The need to provide efficient and reliable renewable energy is one of the challenges facing both scientists and humanity in the 21st century. In a new special issue on the theory of solar energy materials, JPCM presents one renewable energy form that could provide at least some of the answers.
With the number of possible materials scaling combinatorially, it is unlikely that a brute-force study of each and every new compound could lead to a successful practical strategy for finding novel efficient materials. Direct experimental techniques alone cannot provide sufficient details for solving such problems. In addition, experiments can be very expensive and time-consuming. The role of theoretical modeling of materials for solar energy conversion is thus hard to overestimate. A theoretical description provides atomic and sub-atomic details inaccessible to experimental characterization. Theory allows for ultra-fine time and space resolution. It helps with exploring additional hypothetical opportunities and establishing qualitative dependencies of the materials properties on various factors at the molecular and electronic structure levels.

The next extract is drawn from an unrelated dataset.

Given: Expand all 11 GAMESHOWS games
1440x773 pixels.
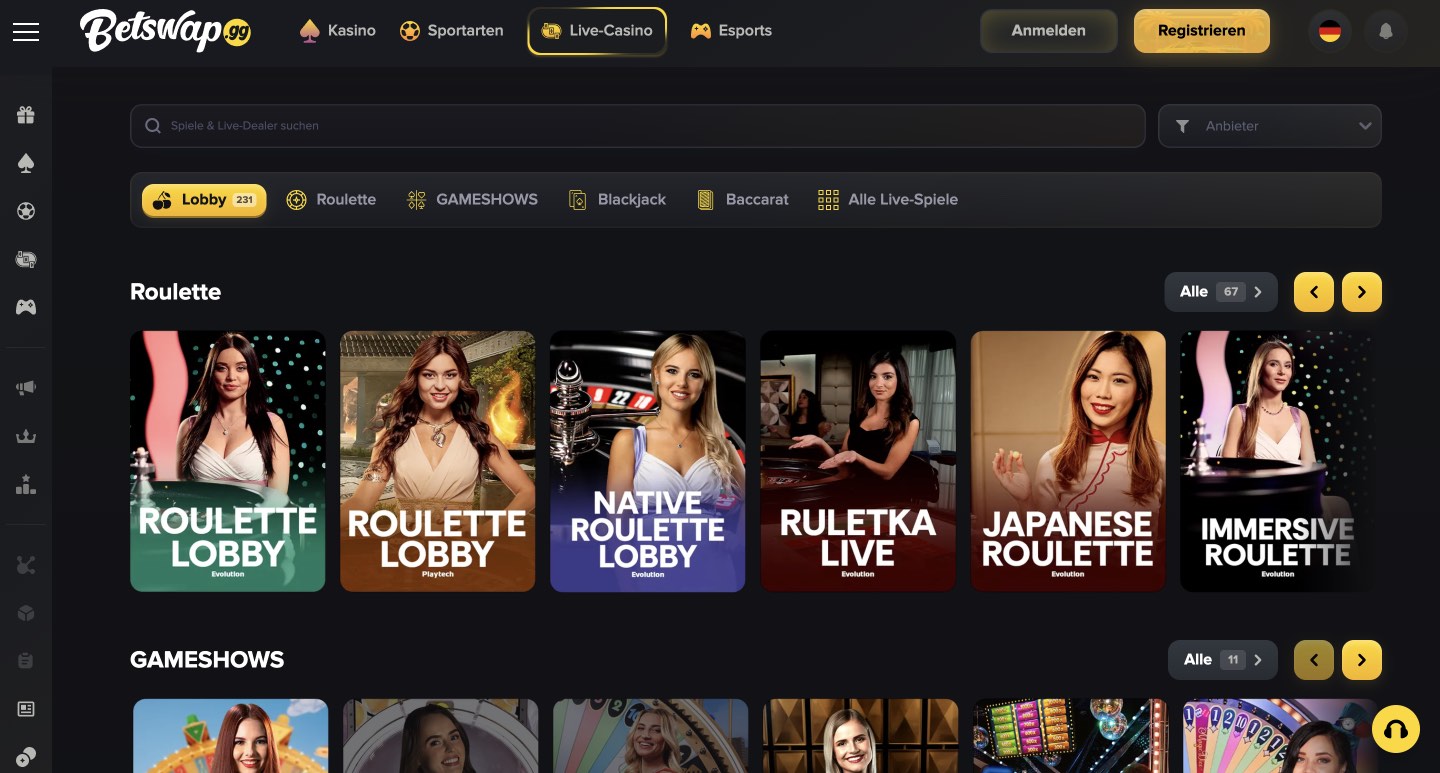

The research in this special issue deals with the difficulties of determining the efficiency of these materials for use in devices and other applications. Computationally, the study of electron-nuclear dynamics faces some of the same problems other fields do when studying large systems.
On behalf of Alexey and Oleg, and the journal, I would like to thank all of the authors in the special issue for contributing. In the words of the guest editors, the authors “illustrate the diverse modern methodologies for simulating complex solar energy materials” and we hope many will find the issue of interest.
If you want to find out more about the theory of solar energy materials. The full special issue is available now.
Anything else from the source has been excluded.